-- begin Document passage --

By Monika Manser


The most frequent way of praying that Saint Ignatius uses is that of imagining ourselves in a Gospel scene. We imagine ourselves as a character in the story. We take part in the story, seeing Jesus and all the other people, being aware of what’s going on and how we are feeling. The purpose of praying with the imagination is to allow Christ in the Scripture to speak to us. To bring the Gospel stories to life for us. We are not trying to recreate history. It doesn’t matter if your imagination takes the story off in a different direction to the Scripture. It doesn’t matter if the story takes place in 1st century Palestine or where we live now in the 21st century. What is important is what God wants to say to us through this passage.

Sit and relax by focussing on your breathing for a few minutes so that you can contemplate the Gospel using your imagination.


Acknowledge you are in the presence of God by saying the following prayer:

Direct O Lord and guide and influence all that is happening in my mind and heart during this time of prayer: all my moods and feelings, my memories and imaginings; my hopes and desires; may all be directed and influenced to your greater glory, praise and service and to my growth in your Spirit.


Let the Spirit enter our hearts and enlighten our minds so we too have the courage to approach Jesus in our desperation and ask for the healing we need.

-- end Document passage --
-- begin Available data --

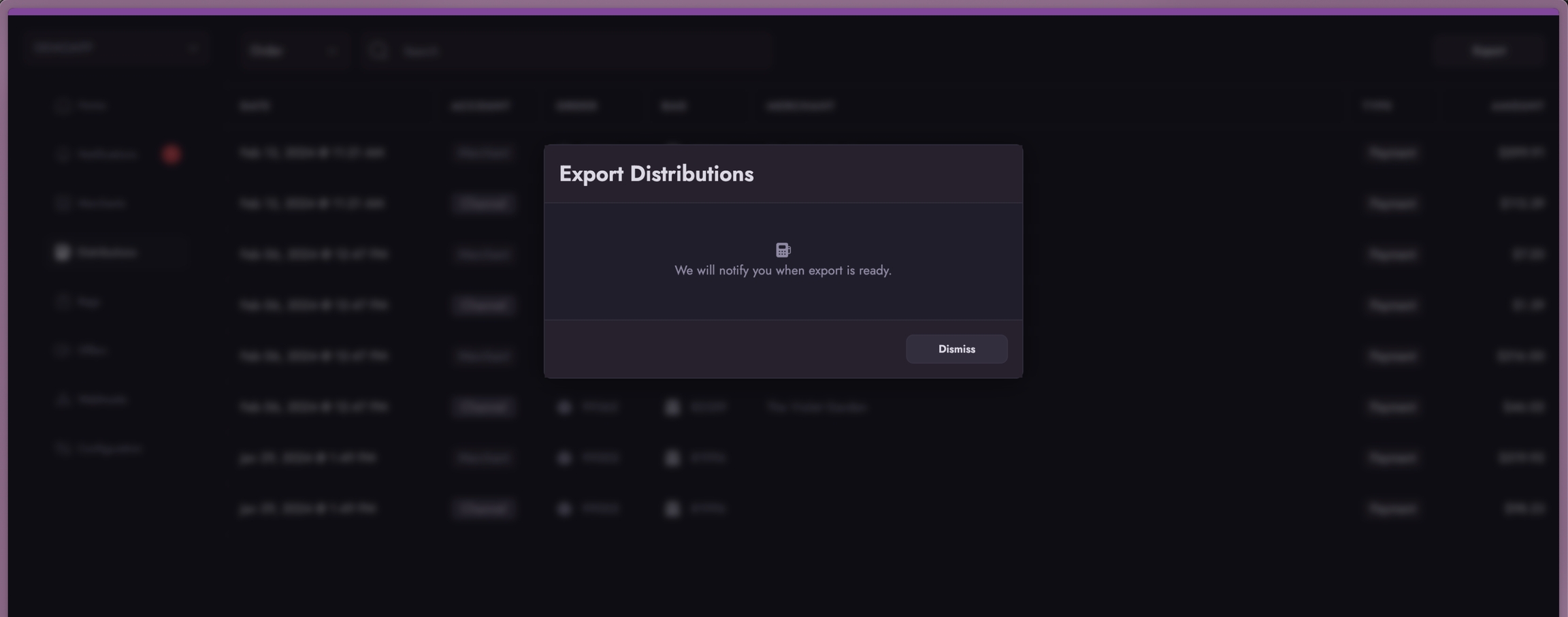Image resolution: width=1568 pixels, height=617 pixels.
Task: Open the Fees page from sidebar
Action: [88, 302]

-- end Available data --

# What to produce:
Carry on the guide to praying with the imagination from its final sentence.

# Expected answer:
Mark 1:40-46

A leper came to him and pleaded on his knees: ‘If you want to’ he said ‘you can cure me’. Feeling sorry for him, Jesus stretched out his hand and touched him. ‘Of course I want to!’ he said. ‘Be cured!’ And the leprosy left him at once and he was cured. Jesus immediately sent him away and sternly ordered him, ‘Mind you say nothing to anyone, but go and show yourself to the priest, and make the offering for your healing prescribed by Moses as evidence of your recovery’.

The man went away, but then started talking about it freely and telling the story everywhere, so that Jesus could no longer go openly into any town, but had to stay outside in places where nobody lived. Even so, people from all around would come to him.


In last Sunday’s Gospel, we saw Jesus coming from the synagogue, healing the sick and driving out evil spirits. going away by himself to pray and then “And he went all through Galilee, preaching in their synagogues and driving out devils”. Let us enter the scene as a leper, someone on the margins of society, someone considered as unclean, approaches Jesus to plead with him.

  • Who are you in the passage? Are you one of the disciples? Perhaps someone who has followed Jesus? Perhaps the man with leprosy? Maybe an on-looker or a passer-by? Perhaps someone else wanting to be healed?

  • You see the leper approaching. How do you feel? Are you afraid when you see him come so near? Are you annoyed because he is breaking the law which orders lepers to keep their distance from people? Do you feel sorry for lepers in general who have to socially and religiously exclude themselves from others?

  • What do you do? Do you stand back? Are you tempted to keep your distance? Do you walk away? Do you stay where you are because Jesus has not distanced himself from this man?

  • Do you feel sorry for this man, who in an act of desperation, falls onto his knees and pleads with Jesus? Are you surprised that he is not taking Jesus for granted when he says, ‘If you want to, you can cure me’? Are you surprised that the leper focuses on Jesus’ will as opposed to his own?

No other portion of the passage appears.